» **Your objective**
Locate the line that contains "The height and" in the data that follows. Copy it and every subsequent line to the end, exactly, excluding pictures.

(Stored data entries)

/---

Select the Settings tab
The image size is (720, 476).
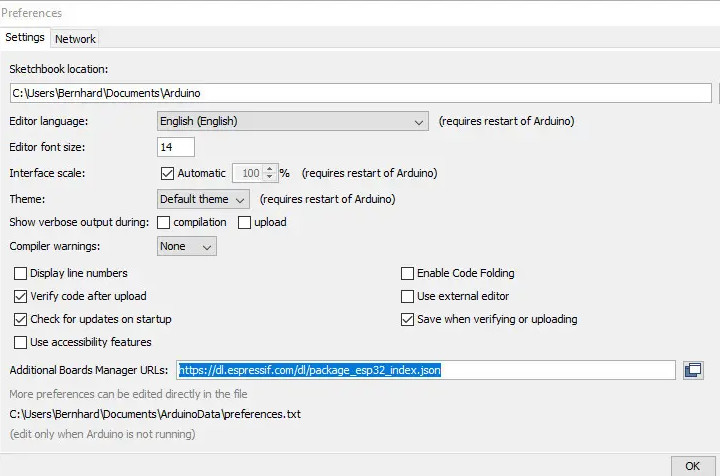25,37
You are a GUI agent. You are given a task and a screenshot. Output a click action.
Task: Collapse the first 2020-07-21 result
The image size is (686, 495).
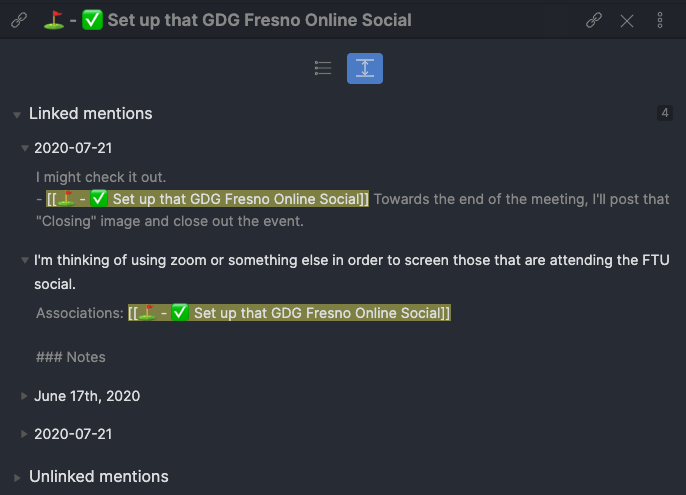click(x=26, y=148)
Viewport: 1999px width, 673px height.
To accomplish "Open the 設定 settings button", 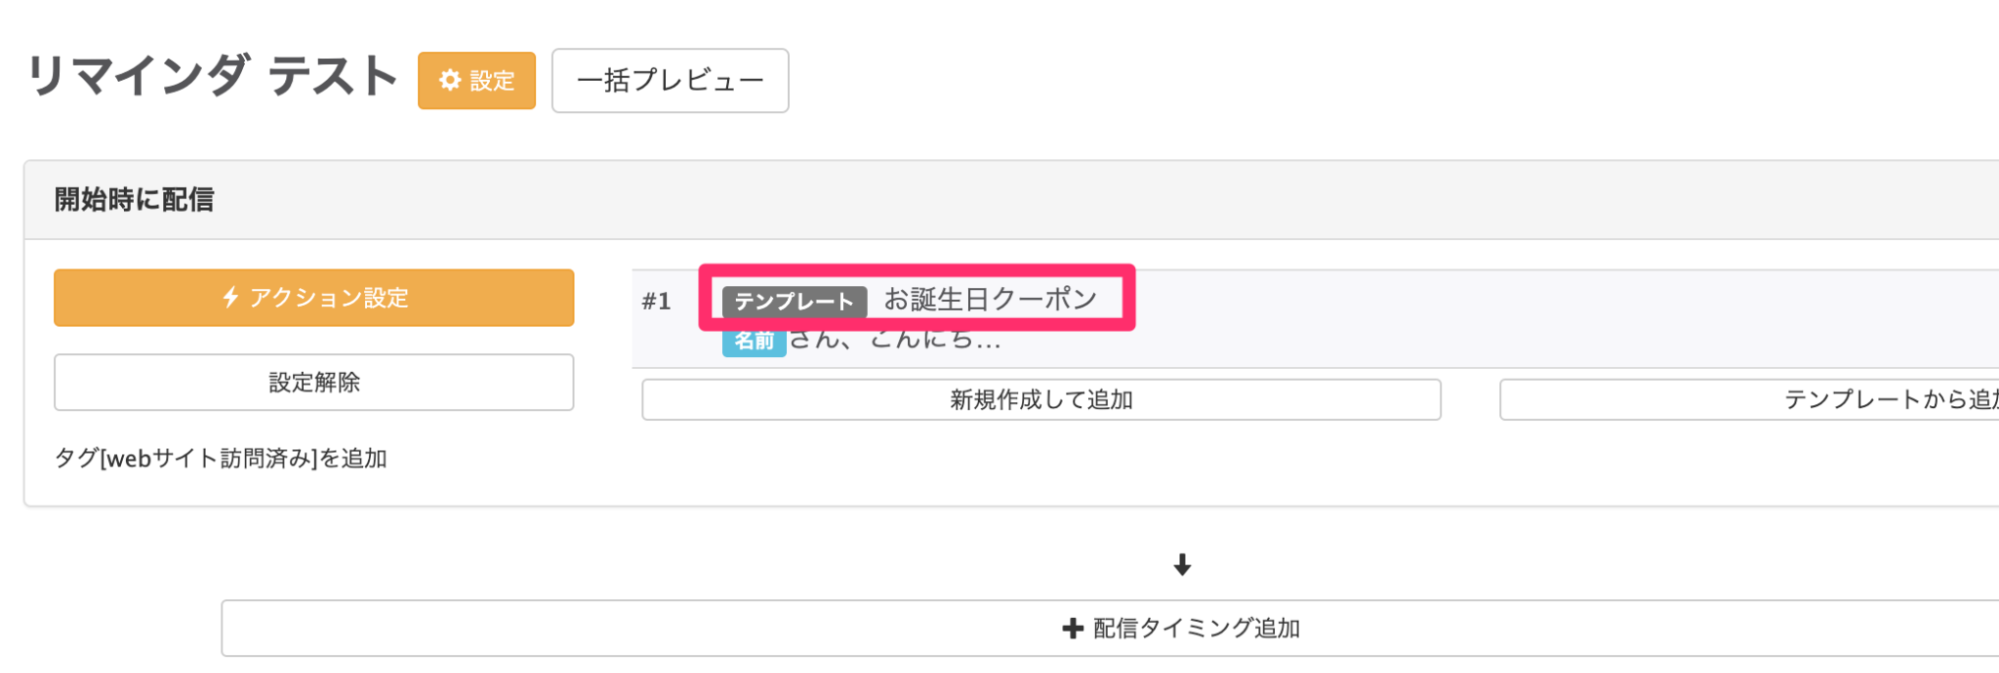I will [x=477, y=80].
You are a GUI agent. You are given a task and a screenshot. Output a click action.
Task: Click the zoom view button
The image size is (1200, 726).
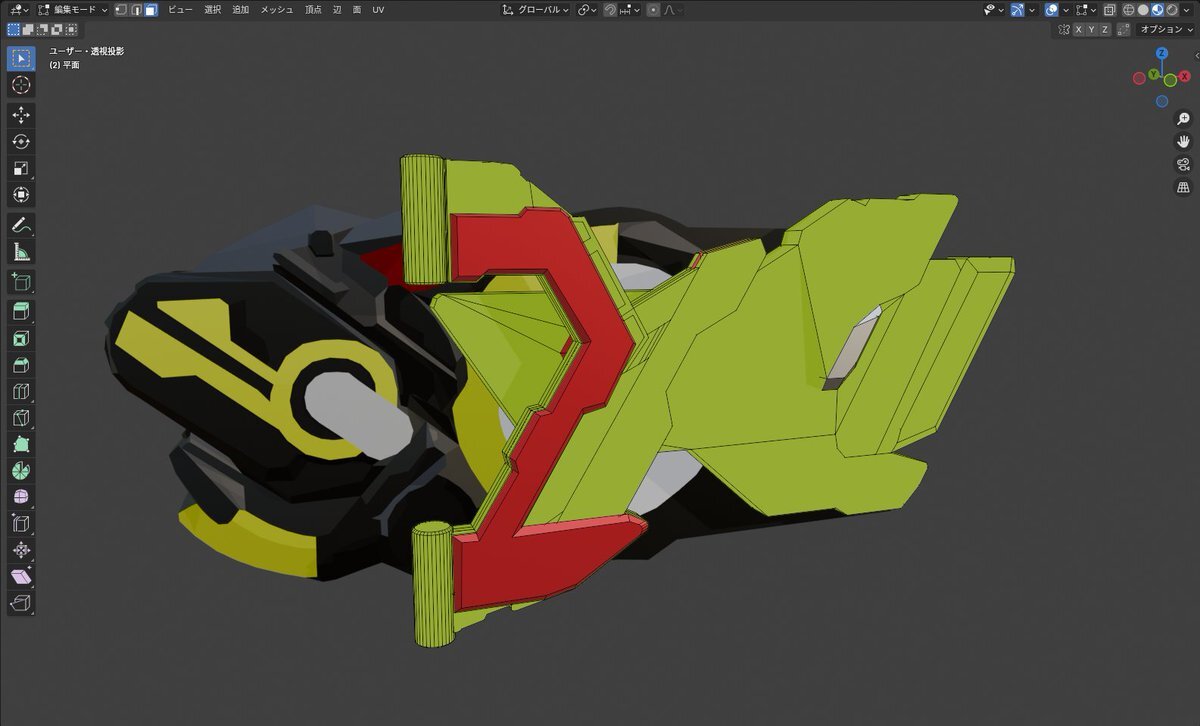tap(1183, 119)
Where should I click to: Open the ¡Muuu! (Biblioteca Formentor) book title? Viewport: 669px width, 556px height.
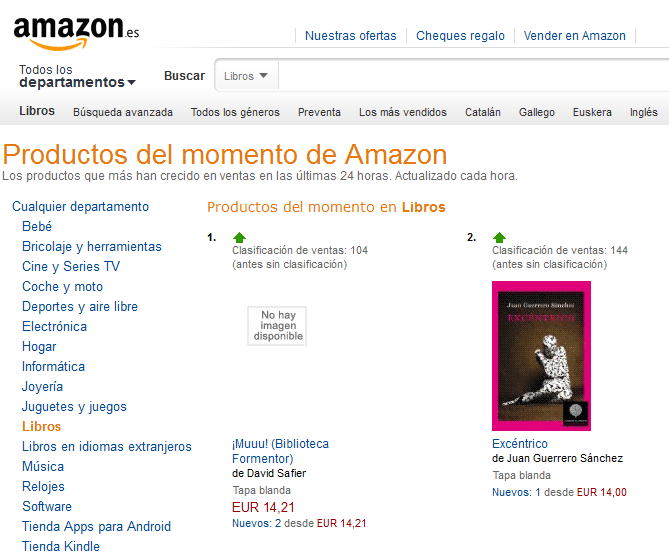(280, 451)
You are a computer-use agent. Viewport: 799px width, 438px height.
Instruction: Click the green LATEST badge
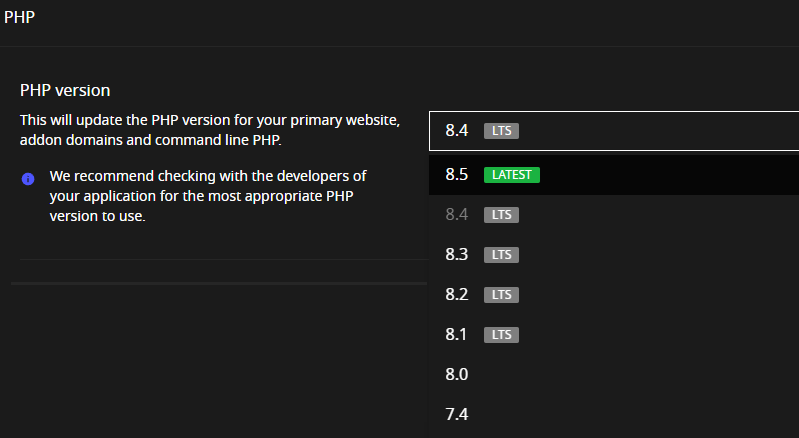click(511, 175)
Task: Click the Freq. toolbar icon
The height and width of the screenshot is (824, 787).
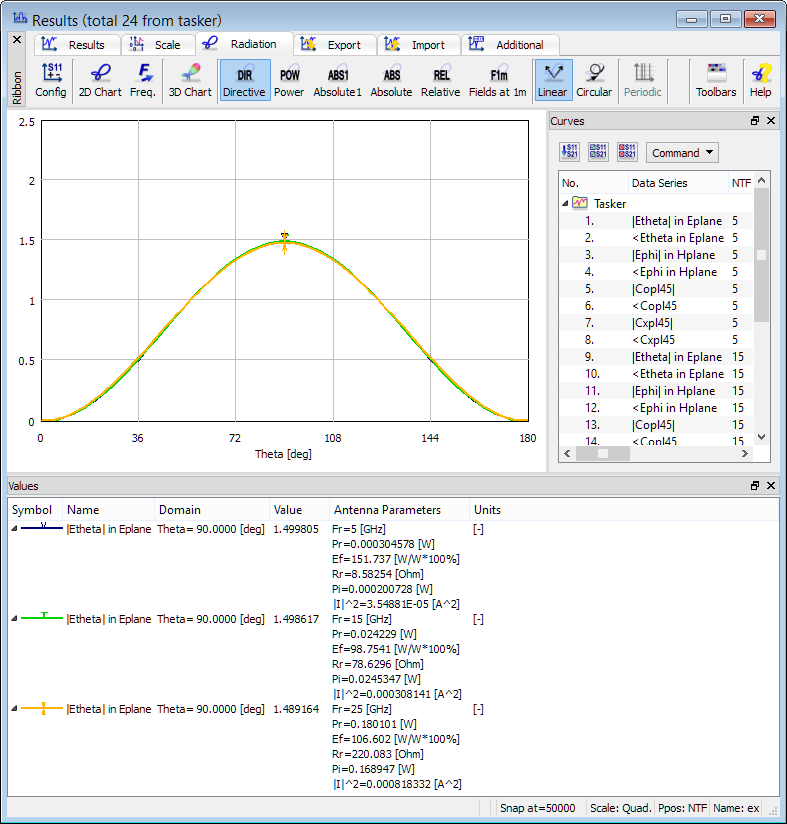Action: 143,80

\---

» **Solution to the problem**
The height and width of the screenshot is (824, 787).
Action: 143,80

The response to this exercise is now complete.